Problem: Please copy out the records that follow, word for word.

Data to use:

####################

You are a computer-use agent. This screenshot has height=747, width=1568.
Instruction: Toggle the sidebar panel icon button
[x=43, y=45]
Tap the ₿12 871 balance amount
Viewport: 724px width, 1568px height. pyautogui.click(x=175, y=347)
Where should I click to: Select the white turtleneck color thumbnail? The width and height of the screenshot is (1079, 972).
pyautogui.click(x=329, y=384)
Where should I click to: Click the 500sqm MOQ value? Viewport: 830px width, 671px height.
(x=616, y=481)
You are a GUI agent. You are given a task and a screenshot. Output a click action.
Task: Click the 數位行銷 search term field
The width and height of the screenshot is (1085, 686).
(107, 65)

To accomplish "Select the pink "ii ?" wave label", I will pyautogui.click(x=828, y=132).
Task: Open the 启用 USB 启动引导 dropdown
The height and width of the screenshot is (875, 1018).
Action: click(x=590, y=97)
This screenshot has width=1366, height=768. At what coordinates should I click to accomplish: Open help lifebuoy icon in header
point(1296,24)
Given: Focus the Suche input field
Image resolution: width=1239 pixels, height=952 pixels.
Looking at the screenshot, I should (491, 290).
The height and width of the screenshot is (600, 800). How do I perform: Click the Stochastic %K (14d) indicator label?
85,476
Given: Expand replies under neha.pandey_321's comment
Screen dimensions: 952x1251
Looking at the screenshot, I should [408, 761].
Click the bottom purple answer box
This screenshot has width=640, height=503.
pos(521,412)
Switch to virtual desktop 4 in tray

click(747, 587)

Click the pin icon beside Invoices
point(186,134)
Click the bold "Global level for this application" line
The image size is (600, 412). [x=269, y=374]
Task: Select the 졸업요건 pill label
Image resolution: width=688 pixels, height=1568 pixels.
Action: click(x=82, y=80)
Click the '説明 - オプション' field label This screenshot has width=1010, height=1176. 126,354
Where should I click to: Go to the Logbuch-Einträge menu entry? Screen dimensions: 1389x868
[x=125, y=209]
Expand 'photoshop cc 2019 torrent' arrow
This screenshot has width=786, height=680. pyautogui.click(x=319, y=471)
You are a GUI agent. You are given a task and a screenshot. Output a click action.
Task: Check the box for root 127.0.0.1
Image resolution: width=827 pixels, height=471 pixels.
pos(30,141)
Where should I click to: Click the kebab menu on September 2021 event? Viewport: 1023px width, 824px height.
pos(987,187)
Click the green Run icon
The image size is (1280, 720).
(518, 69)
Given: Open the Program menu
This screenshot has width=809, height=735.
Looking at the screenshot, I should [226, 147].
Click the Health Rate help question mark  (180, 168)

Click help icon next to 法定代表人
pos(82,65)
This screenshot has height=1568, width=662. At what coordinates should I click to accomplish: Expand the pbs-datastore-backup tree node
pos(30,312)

####################

Exercise result:
You are a computer-use agent. This screenshot has height=747, width=1568.
Instruction: Toggle the sidebar panel icon button
[x=43, y=45]
Tap the ₿12 871 balance amount
Viewport: 724px width, 1568px height. pyautogui.click(x=175, y=347)
Where should I click to: Select the white turtleneck color thumbnail? The width and height of the screenshot is (1079, 972).
pyautogui.click(x=329, y=384)
Where should I click to: Click the 500sqm MOQ value? Viewport: 830px width, 671px height.
(x=616, y=481)
You are a GUI agent. You are given a task and a screenshot. Output a click action.
Task: Click the 數位行銷 search term field
The width and height of the screenshot is (1085, 686).
(107, 65)

To accomplish "Select the pink "ii ?" wave label", I will pyautogui.click(x=828, y=132).
Task: Open the 启用 USB 启动引导 dropdown
The height and width of the screenshot is (875, 1018).
Action: click(x=590, y=97)
This screenshot has width=1366, height=768. At what coordinates should I click to accomplish: Open help lifebuoy icon in header
point(1296,24)
Given: Focus the Suche input field
Image resolution: width=1239 pixels, height=952 pixels.
Looking at the screenshot, I should (491, 290).
The height and width of the screenshot is (600, 800). How do I perform: Click the Stochastic %K (14d) indicator label?
85,476
Given: Expand replies under neha.pandey_321's comment
Screen dimensions: 952x1251
Looking at the screenshot, I should [408, 761].
Click the bottom purple answer box
This screenshot has width=640, height=503.
pos(521,412)
Switch to virtual desktop 4 in tray

click(747, 587)

Click the pin icon beside Invoices
point(186,134)
Click the bold "Global level for this application" line
The image size is (600, 412). [x=269, y=374]
Task: Select the 졸업요건 pill label
Image resolution: width=688 pixels, height=1568 pixels.
Action: click(x=82, y=80)
Click the '説明 - オプション' field label This screenshot has width=1010, height=1176. 126,354
Where should I click to: Go to the Logbuch-Einträge menu entry? Screen dimensions: 1389x868
[x=125, y=209]
Expand 'photoshop cc 2019 torrent' arrow
This screenshot has width=786, height=680. pyautogui.click(x=319, y=471)
You are a GUI agent. You are given a task and a screenshot. Output a click action.
Task: Check the box for root 127.0.0.1
Image resolution: width=827 pixels, height=471 pixels.
pos(30,141)
Where should I click to: Click the kebab menu on September 2021 event? Viewport: 1023px width, 824px height.
pos(987,187)
Click the green Run icon
The image size is (1280, 720).
(518, 69)
Given: Open the Program menu
This screenshot has width=809, height=735.
Looking at the screenshot, I should [226, 147].
Click the Health Rate help question mark  (180, 168)

Click help icon next to 法定代表人
pos(82,65)
This screenshot has height=1568, width=662. At what coordinates should I click to accomplish: Expand the pbs-datastore-backup tree node
pos(30,312)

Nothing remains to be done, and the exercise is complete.